A requirement that would increase voter turnout and end the current practice where the majority of votes cast in most elections are redundant because all the votes for non-winners are meaningless. But it seems our politicians like split votes and the undemocratic “first past the post” and want nothing to do with representative elections.

Most provincial governments can easily institute a preferential ballot for civic elections where it is badly needed. They can call for a referendum where preferential ballot is an option for all elections and not just with the choice of the convoluted and confusing proportional representation.

Just like the Liberals’ promise to institute electoral reform most promises just get tossed out the window when a party comes to power and re-election becomes their only goal.

Various organizations have tried to make Canadian governments more responsive to the public’s needs through electoral reform, but the brick wall of party ideology and powerful corporate lobbyists is a hard one to break through.

We need to work for a democracy with more active non-partisan public participation in all aspects of government.

Ivan Olynyk


Your room temperature may be too hot or cold

Re: “Get the Earth back to room temperature,” letter, May 17.

The letter writer says he will stop complaining about the heat ( or perhaps the behaviour of some people like “well site geologists”) when the Earth finally cools down to room temperature and stays there permanently.

All good and well but for which part of the Earth is he desiring permanent room temperature? The Inuit will not thank him, nor the Bedouins, if by room temperature he means, say, 20 C. And what does he mean by “permanent”? Was it ever thus?

It is an old saying that everyone likes to complain about the weather and nobody know what to do about it (though some think otherwise).

Boudewyn van Oort


Would-be scholars should listen

It’s a tragedy that a group identifying itself as “students” would seek to silence Jordan Peterson.

Peterson is a fully credentialled academic, a university professor and a long-time practising psychologist highly skilled in his profession, as well as a best-selling author.

It’s utterly arrogant of “students” to seek to silence Peterson, directly challenging our democratic fundamental of “free speech.”

These angry students either haven’t read Peterson or viewed many of his YouTube videos — or they are simply closed-minded to his positions and arguments.

I would expect far better of would-be scholars — and academics. The principle of free speech is apparently not valued by these whiny folks.

Garry Gaudet


Live and let live, let everyone have a say

Full disclosure here: My only source of knowledge of this subject comes from the Times Colonist articles.

I really know nothing of the content of the Jordan Peterson rally except that it seems to be a group of LGBTQ (etc.) folks and their supporters who wanted the city to cancel a permit for Peterson to speak, and failed, because they vehemently disagreed with his content. In short, they wanted to stifle his right to speak to a group of like-minded individuals.

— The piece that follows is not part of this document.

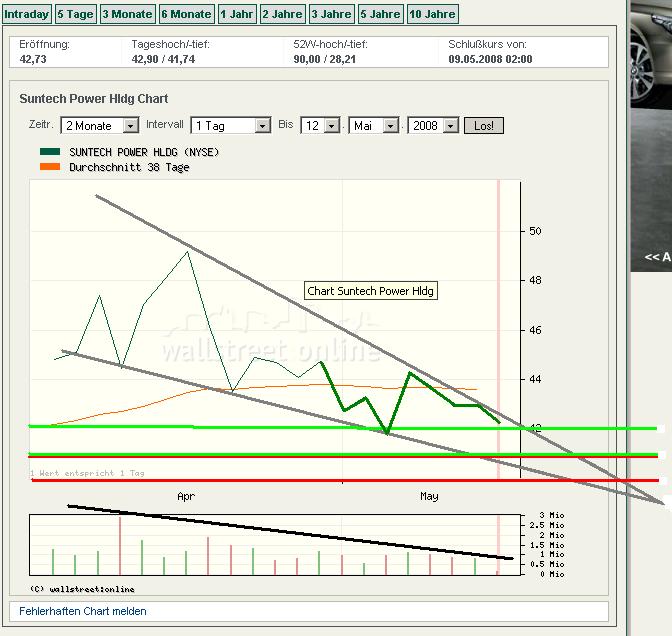Click the car advertisement image
Screen dimensions: 672x636
650,130
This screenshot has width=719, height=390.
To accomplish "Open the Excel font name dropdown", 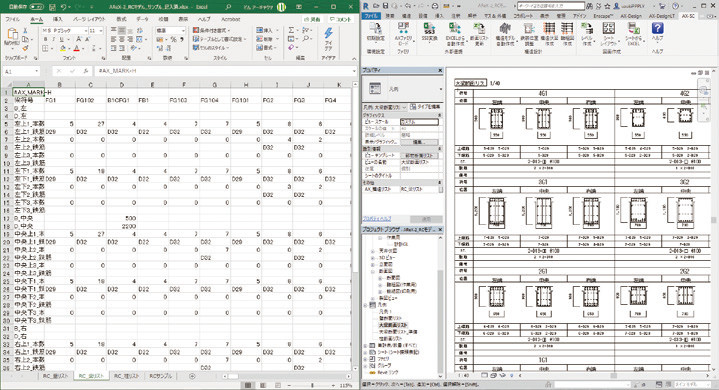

Well, on the basis of that, the LGBTQ community would have to cease and desist displaying their particular brand of social construct in any form whatsoever, because it is certain that there are those in the community that vehemently disagree with their conduct and behaviour.

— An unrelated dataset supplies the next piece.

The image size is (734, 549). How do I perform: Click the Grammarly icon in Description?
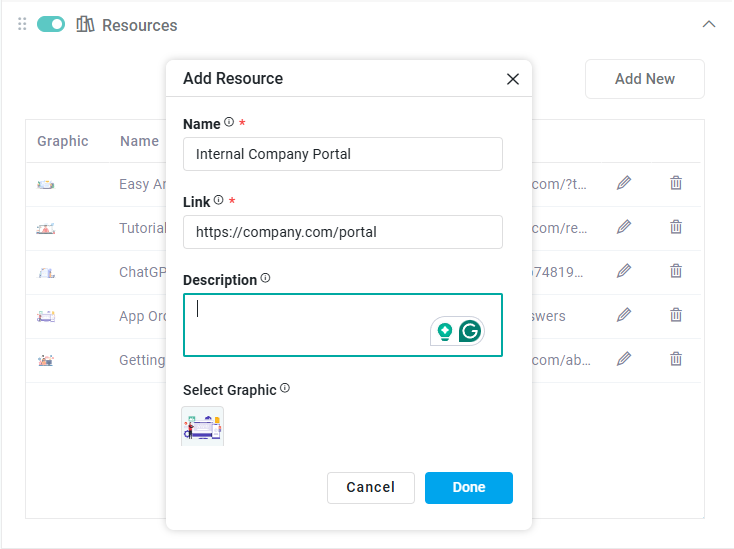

Certainly any Pride Parades would have to be banned.

Live and let live, people. If you don’t like it, don’t go.

David Hansen


Discrimination from members of council

The unfair comments made by Victoria’s mayor and councillors at a recent public hearing should be of concern to all.

To suggest that opposition to views expressed by residents are made by those who are “change resistant” and “not changing with the times” are discriminatory comments directly targeting seniors.

These old blanket statements are undermining and often used by many to shut down further discussion when seniors express an opposing opinion (to a person/s who is not a senior).

The writer is correct in saying these kind of statements are condescending, they are also dismissive and very insulting to seniors. We should never hear these age-discriminating statements from anyone, let alone a mayor or councillor.

We are living in a time where age is truly the last frontier of discrimination.